→ Data section:
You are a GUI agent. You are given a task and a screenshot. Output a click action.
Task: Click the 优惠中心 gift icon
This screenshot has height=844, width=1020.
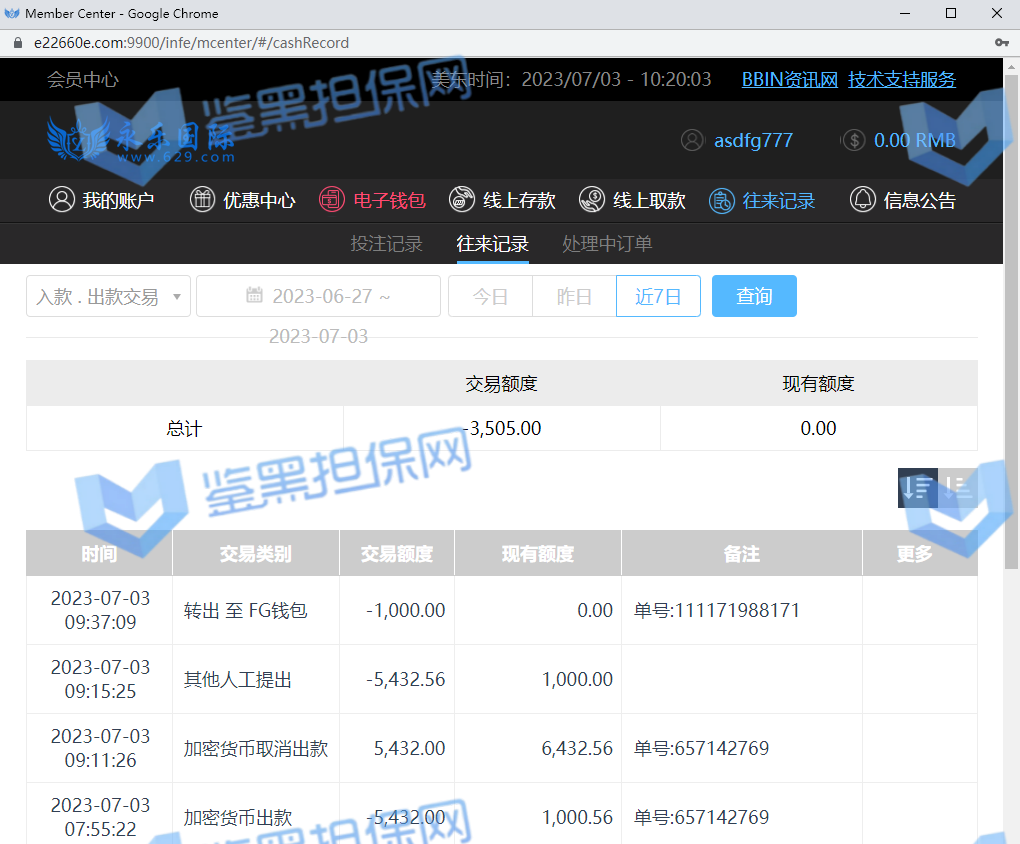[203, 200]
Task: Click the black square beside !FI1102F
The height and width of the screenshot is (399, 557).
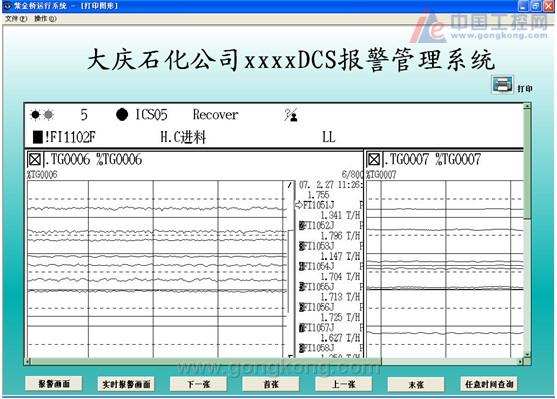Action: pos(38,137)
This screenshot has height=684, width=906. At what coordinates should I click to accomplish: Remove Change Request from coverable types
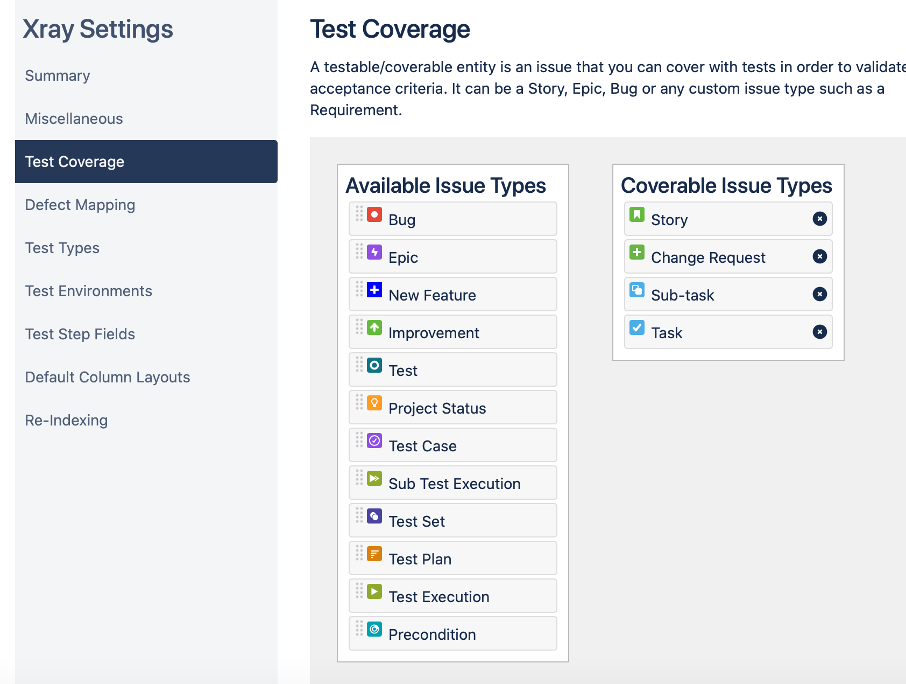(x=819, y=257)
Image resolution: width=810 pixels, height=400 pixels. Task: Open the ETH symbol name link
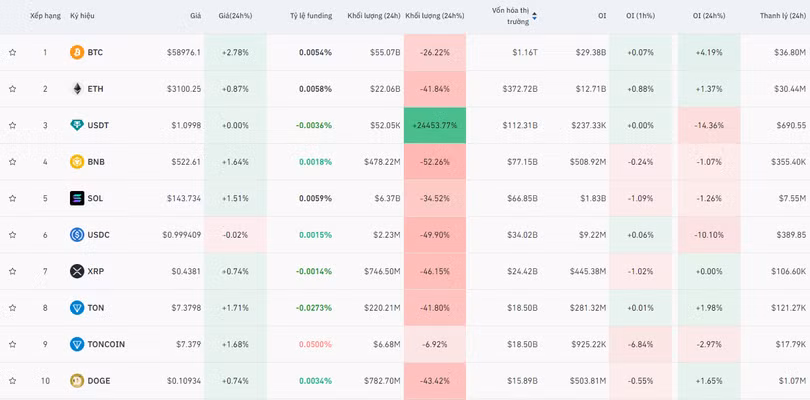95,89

→ Assignment: Precisely the lines from the one containing "Task: Click the black square beside !FI1102F" to the end of the data above, both included, should be printed; leave the pictures out.

→ Answer to this problem:
Task: Click the black square beside !FI1102F
The height and width of the screenshot is (399, 557).
Action: pos(38,137)
This screenshot has height=684, width=906. At what coordinates should I click to accomplish: Remove Change Request from coverable types
(x=819, y=257)
Image resolution: width=810 pixels, height=400 pixels. Task: Open the ETH symbol name link
95,89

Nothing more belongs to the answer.